A Polícia Federal pediu autorização para cumprir mandados de busca e apreensão em endereços de Marun e de sua chefe de gabinete, Vivianne de Melo, mas a Procuradoria-Geral da República entendeu que, por ora, não havia provas de que o emedebista integrava a organização criminosa.

No despacho de sexta (29) em que afastou do cargo o ministro do Trabalho, Helton Yomura, o ministro do STF (Supremo Tribunal Federal) Edson Fachin, relator das investigações da Operação Registro Espúrio, concordou com o posicionamento da PGR, mas destacou trechos que reforçam suspeitas sobre Marun.

Em suas manifestações ao Supremo, a PF e a PGR apontaram que materiais apreendidos anteriormente pela Registro Espúrio, como mensagens de celular, mostram que Marun “se vale de sua força política para solicitar concessões de registros das entidades [sindicais] de seu interesse”.

Há conversas entre a chefe de gabinete de Marun, Vivianne, e Renato Araújo Júnior, ex-coordenador de Registro Sindical do Ministério do Trabalho atualmente preso, que, para os investigadores, evidenciam as demandas do ministro da Secretaria de Governo dentro do Ministério do Trabalho.

foto: Valter Campanato/Agência Brasil

foto: Valter Campanato/Agência Brasil

Em relatório, os investigadores registraram que, em 23 de maio deste ano, Júlio de Souza Bernardo, o Júlio Canelinha, chefe de gabinete do ministro do Trabalho preso nesta quinta (5), enviou uma mensagem a Araújo Júnior na qual pediu que um despacho no Diário Oficial da União fosse revertido para atender a um pleito de Marun. A publicação contrariava interesses do ministro.

O despacho retirava o termo “cooperativas” do Sindicato dos Trabalhadores nas Indústrias e Cooperativas de Carnes de Derivados, Indústrias da Alimentação de São Gabriel do Oeste (Sintrael), em Mato Grosso do Sul, base eleitoral do ministro. Também excluía a cidade de São Gabriel da base territorial do Sindicato Estadual dos Trabalhadores Celetistas nas Cooperativas no Mato Grosso do Sul (Sintracoop-MS).

Conforme mensagens do ministro Yomura com auxiliares, interceptadas na operação, a decisão publicada no Diário Oficial era para atender aos interesses do Solidariedade em Santa Catarina, mas desagradou a Marun.

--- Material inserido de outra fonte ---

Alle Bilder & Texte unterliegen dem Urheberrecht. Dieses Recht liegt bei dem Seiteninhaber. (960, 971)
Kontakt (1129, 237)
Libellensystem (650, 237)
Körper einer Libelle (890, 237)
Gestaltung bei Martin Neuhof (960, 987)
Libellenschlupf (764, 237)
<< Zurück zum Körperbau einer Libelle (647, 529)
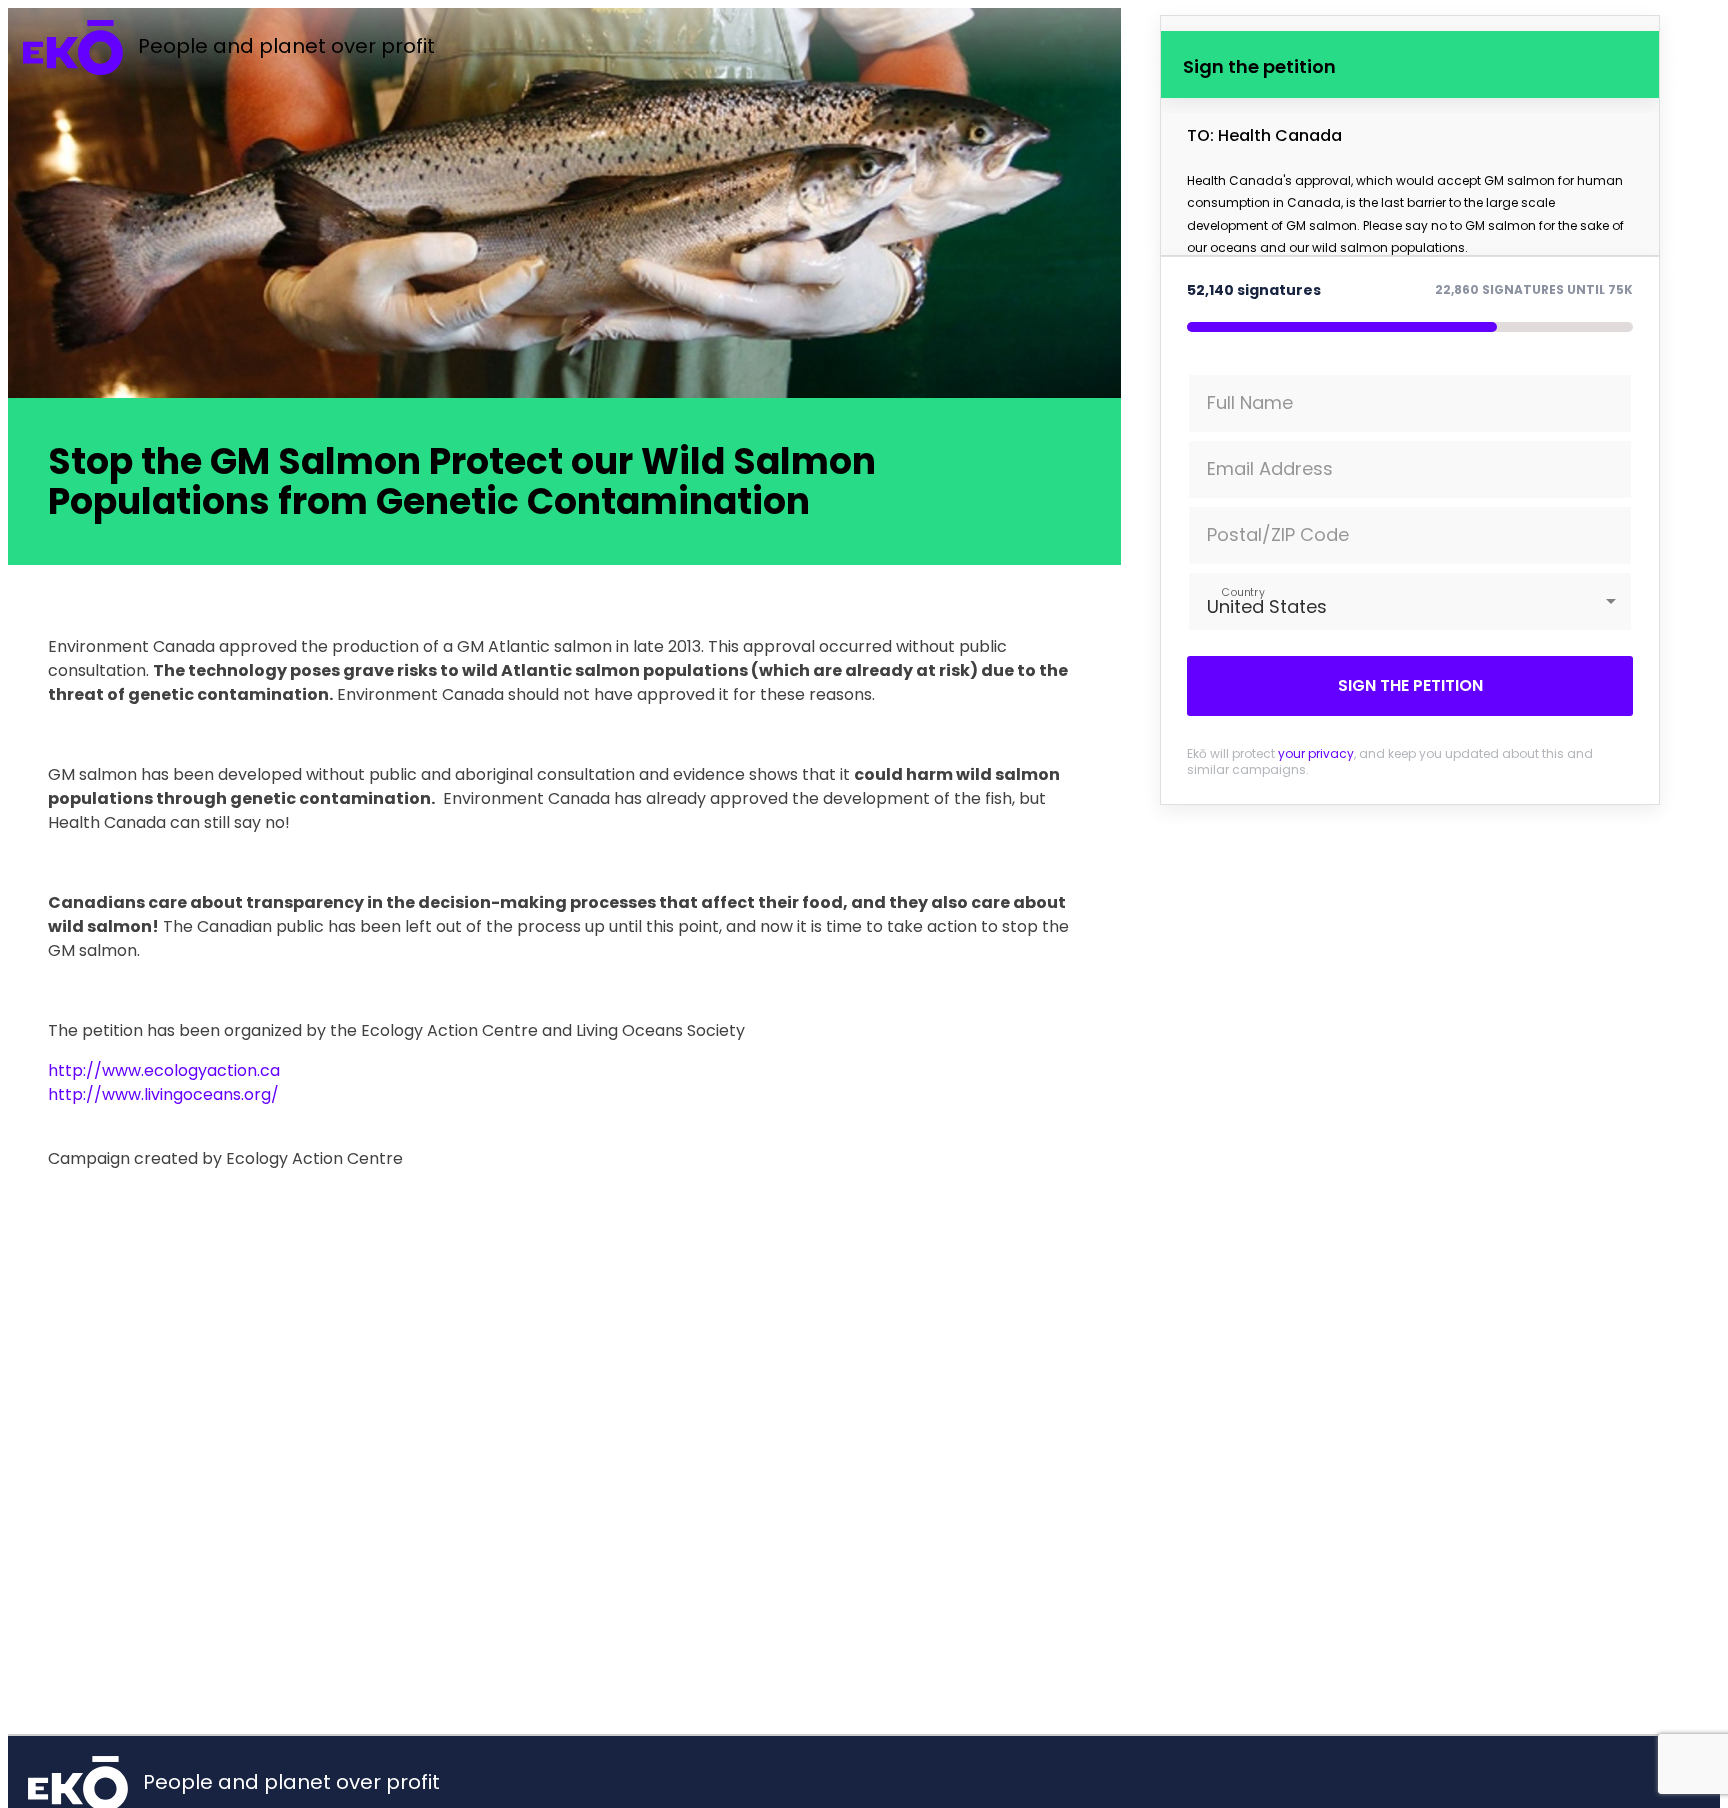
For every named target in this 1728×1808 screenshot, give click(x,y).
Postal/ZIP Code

A PF registrou que, em mensagem de 25 de maio de 2018, Júlio Canelinha retornou ao assunto das demandas repassadas por Marun, pedindo informações sobre o que já havia sido resolvido.

“Percebe-se que, pela insistência, Júlio Canelinha está sendo cobrado para dar celeridade nos processos de interesse do ministro Marun, pressionando Renato a priorizar tais processos”, diz o relatório.

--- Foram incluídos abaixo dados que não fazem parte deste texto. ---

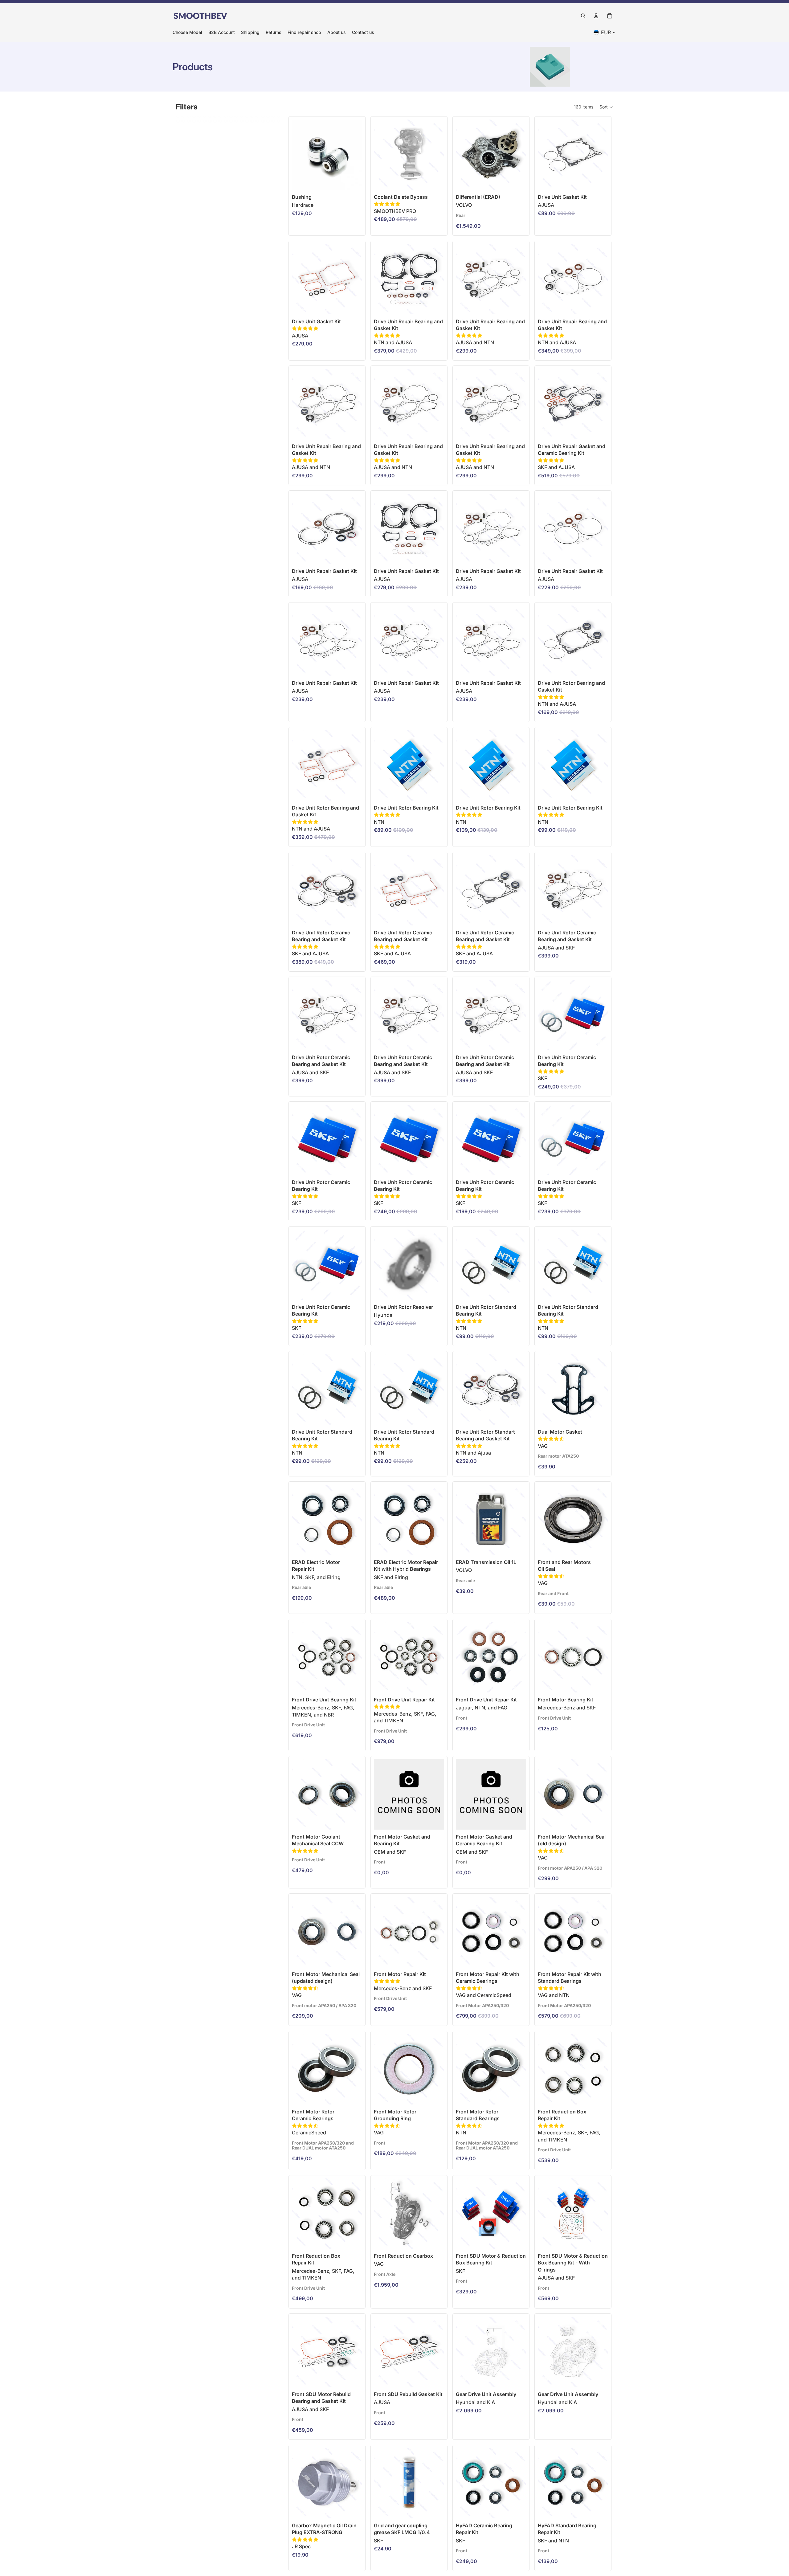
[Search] (583, 15)
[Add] (434, 180)
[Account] (596, 15)
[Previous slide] (462, 154)
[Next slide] (519, 154)
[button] (606, 107)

“Os interesses políticos norteiam os trabalhos da Secretaria das Relações do Trabalho, contaminando todo o processo de concessão de registros sindicais, com fins de recebimento de vantagens, sejam elas políticas ou econômicas”, acrescentou.

OUTRO LADO

Marun e sua assessoria não atenderam aos telefonemas da reportagem.

O advogado Breno Valadares, que integra a defesa de Yomura, disse que todas as medidas tomadas pelo ministro “estão em conformidade com a lei e com o interesse público”.

A reportagem não localizou representantes de Renato Araújo Júnior e Júlio de Souza Bernardo, o Júlio Canelinha.